──────── Data for this task

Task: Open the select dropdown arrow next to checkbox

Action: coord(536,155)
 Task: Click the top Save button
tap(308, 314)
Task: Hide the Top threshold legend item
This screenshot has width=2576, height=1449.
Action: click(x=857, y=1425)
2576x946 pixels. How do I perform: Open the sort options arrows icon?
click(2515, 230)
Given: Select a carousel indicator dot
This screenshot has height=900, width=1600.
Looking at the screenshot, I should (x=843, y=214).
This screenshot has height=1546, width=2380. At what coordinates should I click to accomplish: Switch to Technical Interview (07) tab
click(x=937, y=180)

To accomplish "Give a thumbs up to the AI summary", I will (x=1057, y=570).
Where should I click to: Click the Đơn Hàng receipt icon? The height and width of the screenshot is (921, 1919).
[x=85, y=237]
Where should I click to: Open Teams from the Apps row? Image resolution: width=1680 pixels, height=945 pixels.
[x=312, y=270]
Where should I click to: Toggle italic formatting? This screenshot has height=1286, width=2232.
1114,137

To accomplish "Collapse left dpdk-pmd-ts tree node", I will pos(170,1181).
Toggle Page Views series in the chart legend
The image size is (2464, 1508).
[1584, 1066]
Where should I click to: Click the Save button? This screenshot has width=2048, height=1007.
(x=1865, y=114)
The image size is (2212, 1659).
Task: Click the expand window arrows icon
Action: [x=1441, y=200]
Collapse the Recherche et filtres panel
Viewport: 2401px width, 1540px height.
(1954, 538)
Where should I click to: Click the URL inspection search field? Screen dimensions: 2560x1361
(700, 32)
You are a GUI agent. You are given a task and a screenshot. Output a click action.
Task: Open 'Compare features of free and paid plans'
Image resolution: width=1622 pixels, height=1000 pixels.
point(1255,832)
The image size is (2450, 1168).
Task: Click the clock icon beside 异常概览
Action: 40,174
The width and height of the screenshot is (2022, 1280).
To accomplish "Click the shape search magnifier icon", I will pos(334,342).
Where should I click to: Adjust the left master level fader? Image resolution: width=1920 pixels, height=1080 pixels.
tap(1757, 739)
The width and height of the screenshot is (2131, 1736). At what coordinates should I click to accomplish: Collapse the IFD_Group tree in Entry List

────────────────

▶ [Your task]: Nothing but a number is expected here: the number of lines in the entries that include the word "legend".

▶ [Response area]: 2